Quelle esternate da Pan non sono tuttavia le uniche perplessità espresse nei riguardi del pensiero de "le tre rappresentatività", forzatamente adattato alle interpretazioni più svariate, che possono trovare applicazione negli ambiti più diversi; esso viene spesso presentato dai media quasi come una panacea per sanare molti dei mali che affliggono l'organizzazione del partito, come ad esempio il problema della corruzione. Questa dottrina, oltre che essere stata ampiamente criticata e persino ridicolizzata nei circuiti non ufficiali41, ha ricevuto molti attacchi42, tra cui alcuni anche da parte di personaggi autorevoli, come per esempio da parte di Bao Tong; l'ex-collaboratore di Zhao Ziyang, in una lettera pubblicata dalla stampa di Hong Kong, ne ha messo seriamente in dubbio ogni validità politica, sostenendo come il partito finirebbe per rappresentare così solo i «ricchi, i potenti e la nuova aristocrazia»43. 

Sforzandosi però di superare una visione che non rispecchi soltanto la consueta iterazione di formule e slogan delle campagne ideologiche lanciate dalla stampa di partito, si potrebbe forse considerare il pensiero de "le tre rappresentatività" sotto una luce un po' diversa, in una prospettiva che trascenda l'ambito di una funzione esclusivamente propagandistica. Si potrebbe magari iniziare a collocare questa elaborazione teorica in una prospettiva strategica di più ampio respiro, considerandola forse come il primo strumento di cui il partito intende servirsi per apportare una serie di correttivi ormai inevitabili al sistema.

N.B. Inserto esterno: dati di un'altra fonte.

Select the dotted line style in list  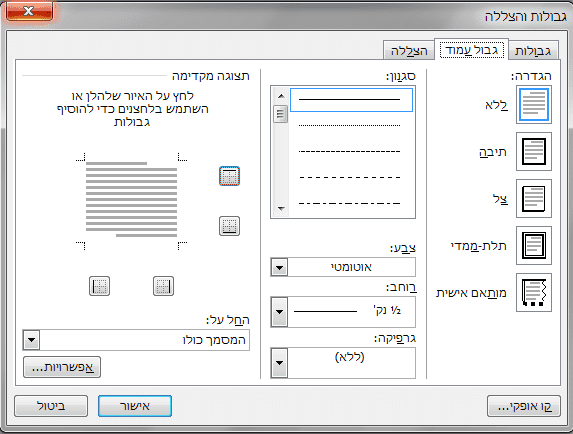[350, 125]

E in questa prospettiva si potrebbe forse ipotizzare anche una valutazione diversa dell'intera era di Jiang Zemin, un'era non ancora conclusa, ma di cui possono essere presi in esame questi 13 anni, dal 1989 al 2002. Ma sarebbe pericoloso spingersi lungo un simile percorso, alquanto accidentato, che potrebbe generare non pochi fraintendimenti. E' infatti necessario ribadire come questo punto di vista possa essere adottato solo in base a una scelta ben precisa, quella di effettuare una valutazione storica esclusivamente in termini di cruda realpolitik, senza prendere deliberatamente in considerazione gli enormi problemi che affliggono la società cinese contemporanea, tra cui quello dei diritti umani. Unicamente in tale prospettiva si potrebbe, forse, affermare che colui che era apparso in principio come "un secondo Hua Guofeng"44 è riuscito davvero a portare a compimento e a perfezionare ulteriormente l'opera di Deng Xiaoping. Se quest'ultimo è stato capace di allontanare la Cina dai disastri e dalle aberrazioni della rivoluzione culturale, Jiang ha avuto la lungimiranza politica di gettare le basi per rendere realmente duraturi nel lungo periodo i primi risultati del processo di riforma. La lezione politica di Jiang può essere letta ai fini della conservazione del sistema stesso, che per autopreservarsi deve essere trasformato dall'interno, in maniera non certo traumatica o radicale, intervenendo sui suoi centri vitali, il partito e la sua ideologia.

E' innegabile come Jiang sia riuscito a fornire al paese una stabilità politica durevole, indispensabile per la sorprendente crescita economica sperimentata dalla Cina, sebbene tale stabilità abbia avuto dei costi altissimi dal punto di vista umano e sociale. Questa stabilità ha reso tuttavia possibile, per la prima volta nella storia della Repubblica Popolare, che il passaggio dei poteri e la successione ai vertici del partito avvenissero in modo controllato e ordinato; un'operazione politica che invece non era riuscita nemmeno allo stesso Deng Xiaoping45. Staremo allora a vedere se proprio i leader della cosiddetta "quarta generazione", recentemente eletti, riusciranno o meno a cogliere a loro volta la sfida dei tempi, soprattutto nell'attuare quelle riforme istituzionali così necessarie e ormai non più prorogabili.